Although this blog is primarily for travel and photography, today I have to break with the norm, in the name of democracy.
Like many of my friends, I have spent the last couple of days feeling shell-shocked that the Conservative Party was re-elected with a majority. Those of us who voted Labour because we believe it is the party that stands the best chance of promoting social justice, protecting human rights, that will strive to maintain the NHS, work towards inclusive growth and address poverty, have been in a whirlpool of dread. We fear that the next five years will bring a return to the brutal days of Thatcherite Britain. Those were dark days that saw the persecution of people of ‘non straight’ sexuality, caused large numbers of teenagers to become homeless, saw the NHS ripped into, saw social housing stock sold off, and the neediest in society left to sink.
We share a dread of how the EU referendum is not just the start of an era of isolationism but also a fundamental betrayal of the generation that witnessed war followed by decades of co-operation.

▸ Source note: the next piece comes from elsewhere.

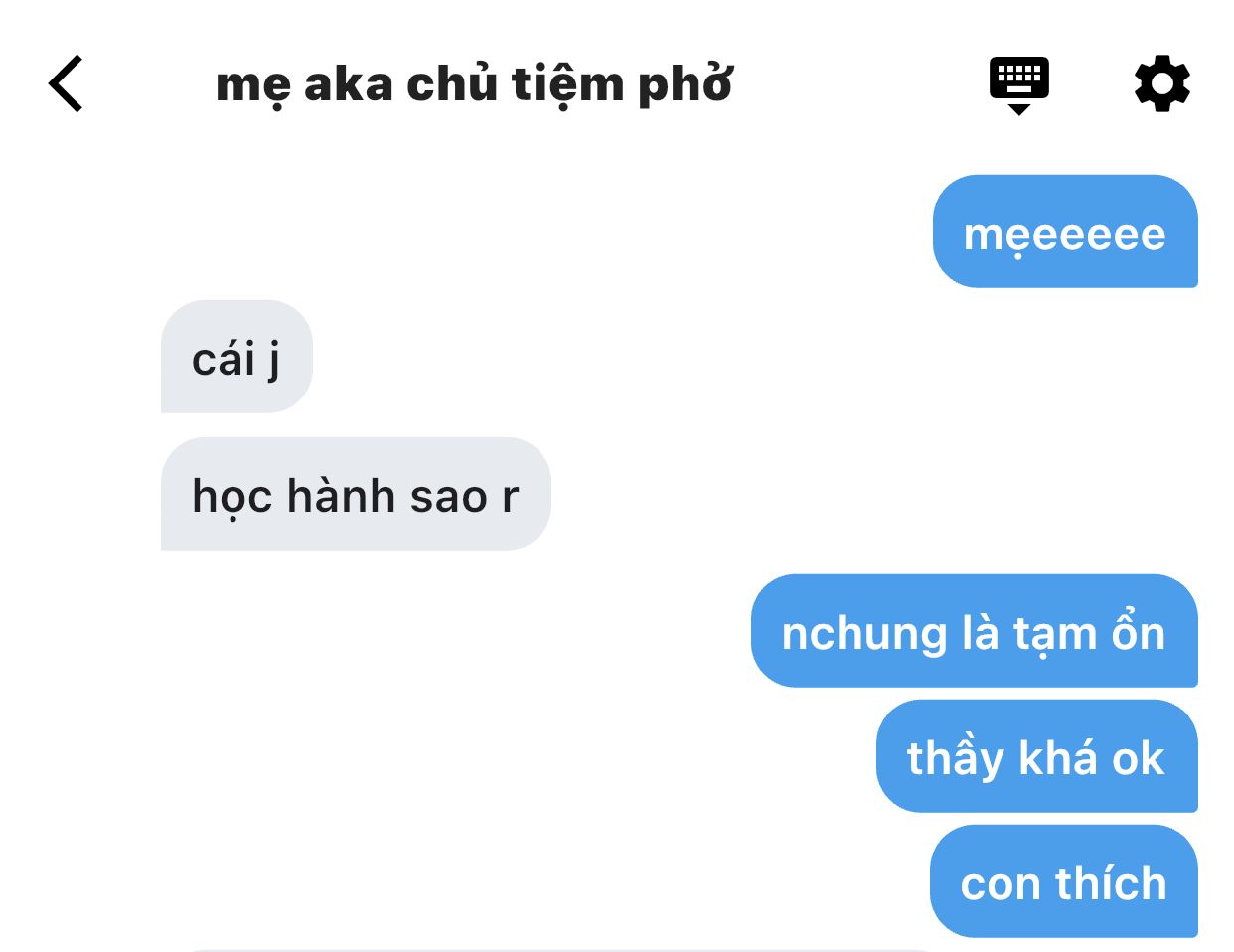
Task: Select the blue bubble thầy khá ok
Action: 1036,756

We fear that the proposed Bill of Rights and Responsibilities – set to replace the Human Rights Act – is constitutionally dubious and marks a denial of the universality of human rights.
We realise with a sickening pit in our stomachs that TIPP looks inevitable and will (to borrow from Will Hutton) allow foreign companies to ‘plunder our national jewels’.
Personally, I don’t trust the Tories with the economy. The reduction in unemployment they have achieved is a) small and b) not directly related to an increase in prosperity for the least well off. Many of those jobs are part-time and badly paid. GDP is low and growth too.
And so the list of dreads goes on.
Over the last few years many of us Labour voters have sadly shaken our heads and bemoaned that ‘they’ chose the wrong Miliband; that Ed was unelectable. This morning I woke up to a fact that should have been obvious to me. A fact that I would urge all fellow L-voters to consider carefully.
‘They’ will be electing a new leader soon. If Labour is ever to stand a chance of being an electable party again, the right leader is critical. Every Labour voter has the opportunity to switch from passive to active at this precise moment. We can become members of the party, read about the candidates, hear what they have to say, get educated and decide who will do the best job of turning around the party’s – and therefore the country’s – hopes.
All we have to do is switch from being voters (passive) to members (active). I realised this morning that if we don’t participate in choosing the leader of the party we want to govern us, then we don’t have the right to moan if ‘they’ elect the wrong leader and fail to reform.
If I fail to switch, then I am no better than non-voters at the general election who complain bitterly that they don’t like the government that has been elected, or the system that saw them elected.
Petitions and protests will be there always as a vent for our frustrations. But we only have one opportunity to shape the direction of ‘they’ for the next five to ten years. That opportunity is now. That opportunity is to become ‘we’. I’ve joined the Labour Party today. I’m opting for participation because protests and petitions aren’t enough.